Thanks to the overwhelming amount of complex and nuanced options currently available, outlets like CNN have christened this generation of entertainment as the “New, New Golden Age of TV.” So, why does watching hours on hours of episodes still get such a bum rap?
Elizabeth Cohen, an assistant professor of communication at West Virginia University, decided to answer that question by comparing the consumption of mass quantities of TV to reading an equal amount of books. Sharing her findings on The Conversation, Cohen writes: “My colleagues and I collected some data suggesting that there is, in fact, a double standard for how we think about different media-binging experiences.” She believes it boils down to the negative connotation behind the term “binging,” something you wouldn’t say to describe a person who spent hours on a couch reading an entire novel (or two) in one sitting. Despite being just as sedentary and addictive as watching multiple episodes of a TV show, Cohen points out that we would still just call it “reading.”
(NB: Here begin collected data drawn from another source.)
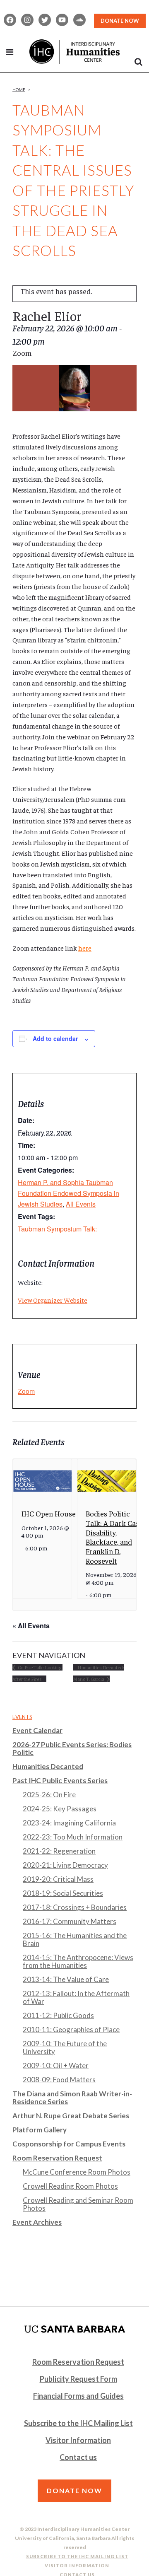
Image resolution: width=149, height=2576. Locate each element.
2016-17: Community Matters (69, 1921)
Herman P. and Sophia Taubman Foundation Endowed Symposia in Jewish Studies (68, 1193)
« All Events (31, 1625)
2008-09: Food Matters (59, 2079)
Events (22, 1717)
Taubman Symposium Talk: (57, 1229)
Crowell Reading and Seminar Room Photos (78, 2204)
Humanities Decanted (47, 1766)
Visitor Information (78, 2440)
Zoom (26, 1391)
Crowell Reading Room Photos (70, 2186)
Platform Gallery (39, 2129)
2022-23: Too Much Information (73, 1836)
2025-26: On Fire (49, 1794)
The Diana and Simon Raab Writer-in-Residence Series (72, 2097)
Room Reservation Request (57, 2158)
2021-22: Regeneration (59, 1851)
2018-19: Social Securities (63, 1893)
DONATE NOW (120, 20)
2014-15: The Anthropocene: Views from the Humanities (78, 1961)
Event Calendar (37, 1730)
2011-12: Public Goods (58, 2015)
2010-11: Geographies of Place (71, 2029)
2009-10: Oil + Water (56, 2065)
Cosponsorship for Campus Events (68, 2143)
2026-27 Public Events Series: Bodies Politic (72, 1748)
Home (18, 89)
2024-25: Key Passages (59, 1808)
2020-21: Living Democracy (65, 1865)
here (84, 948)
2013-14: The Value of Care (66, 1979)
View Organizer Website (52, 1300)
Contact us (78, 2457)
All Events (81, 1204)
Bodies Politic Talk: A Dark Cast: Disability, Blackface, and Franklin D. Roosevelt (115, 1537)
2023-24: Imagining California (69, 1822)
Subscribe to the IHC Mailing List (78, 2423)
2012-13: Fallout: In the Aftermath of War (76, 1997)
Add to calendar (55, 1038)
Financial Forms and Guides (78, 2395)
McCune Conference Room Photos (76, 2172)
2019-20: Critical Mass (58, 1879)
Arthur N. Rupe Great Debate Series (70, 2115)
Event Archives (37, 2222)
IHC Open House (49, 1513)
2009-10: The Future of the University (65, 2047)
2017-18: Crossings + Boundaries (75, 1907)
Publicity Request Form (78, 2378)
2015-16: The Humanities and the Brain (75, 1939)
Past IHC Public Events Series (60, 1780)
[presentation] (42, 1481)
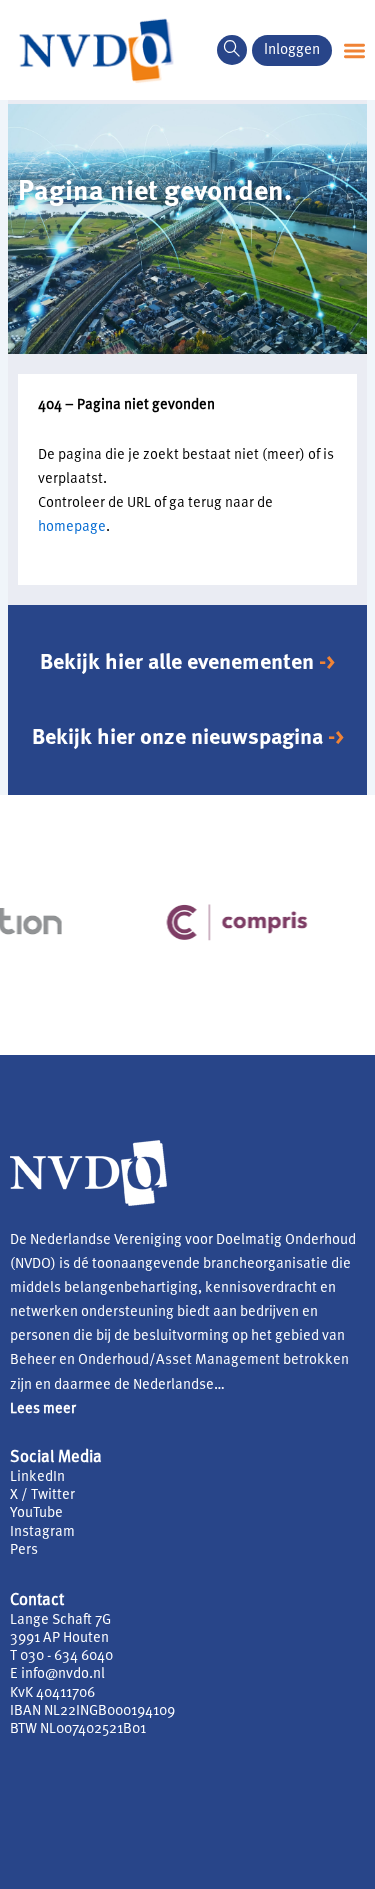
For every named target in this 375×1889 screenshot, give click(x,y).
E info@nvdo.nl (57, 1674)
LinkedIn (37, 1477)
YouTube (36, 1513)
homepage (72, 527)
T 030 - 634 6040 (61, 1656)
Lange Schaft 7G (60, 1620)
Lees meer (43, 1409)
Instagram (42, 1532)
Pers (24, 1550)
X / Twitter (42, 1495)
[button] (232, 50)
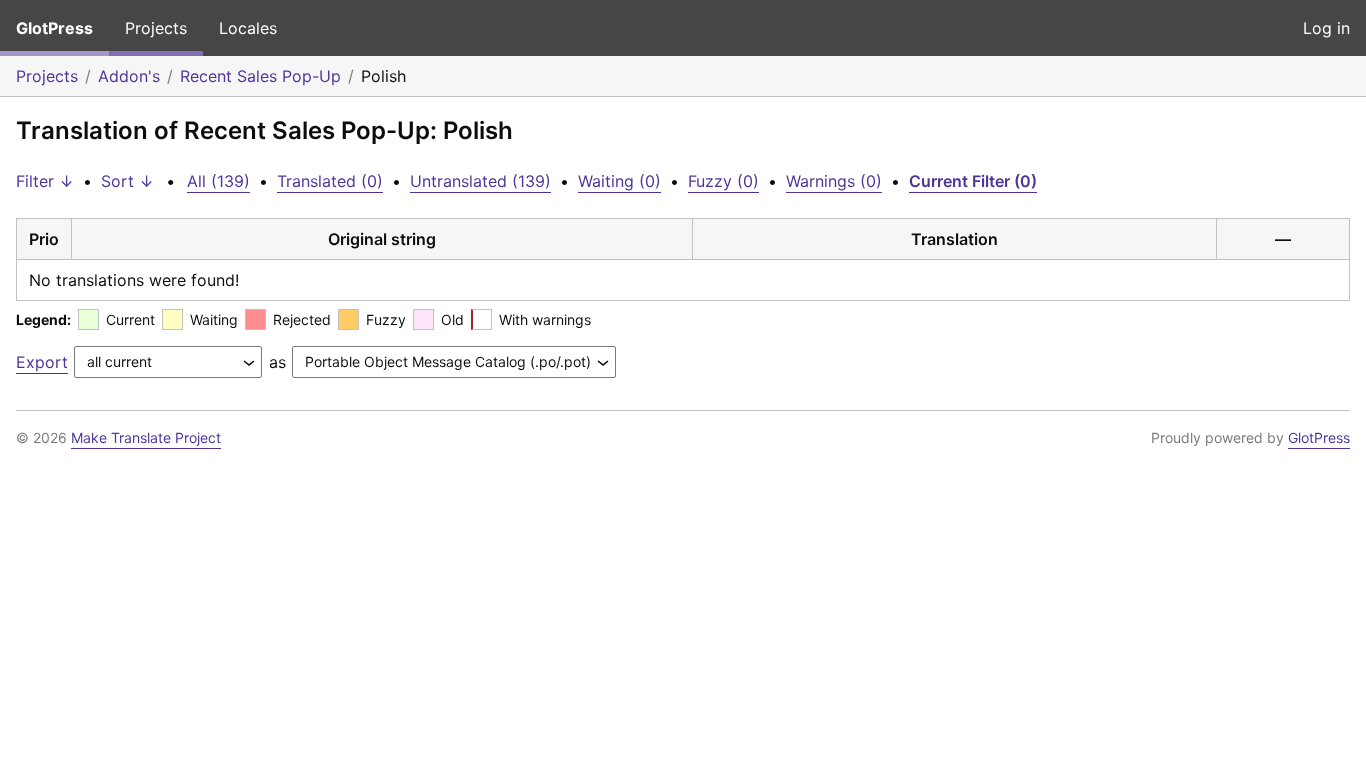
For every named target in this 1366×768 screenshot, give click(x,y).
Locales (248, 28)
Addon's (129, 76)
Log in (1326, 28)
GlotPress (54, 28)
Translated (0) (330, 181)
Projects (156, 28)
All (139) (218, 181)
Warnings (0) (834, 181)
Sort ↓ (127, 181)
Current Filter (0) (973, 181)
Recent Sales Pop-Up (260, 76)
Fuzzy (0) (723, 181)
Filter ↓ (45, 181)
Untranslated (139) (480, 181)
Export (42, 362)
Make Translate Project (146, 437)
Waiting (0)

Cohen also makes the case that TV binging actually makes our brains sharper, not slothier. “Far from dulling the intellect, these shows create more suspense, interest, and opportunities for critical engagement,” she explains. As for studies claiming that endless hours of television watching can lead to things like depression and loneliness, Cohen suggests that this is instead caused by a self-fulfilling prophecy of shame. Rather than taking pleasure in the content and feeling recharged after a long day of work, the “couch potato” stereotype causes individuals to feel guilty.
Her advice? Allow yourself to actually be immersed and appreciate the narratives of your favorite TV shows, even if that means watching hours of it at a time. Chances are, you’ll feel happier, less stressed, and even learn a new thing or two by shaking off the more cynical mindset to focus on the fun of it. “Not a guilty pleasure,” Cohen clarifies, “simply a pleasure.”
Now go ahead, watch a few episodes of your favorite TV obsession without any of those pesky hang-ups holding you back.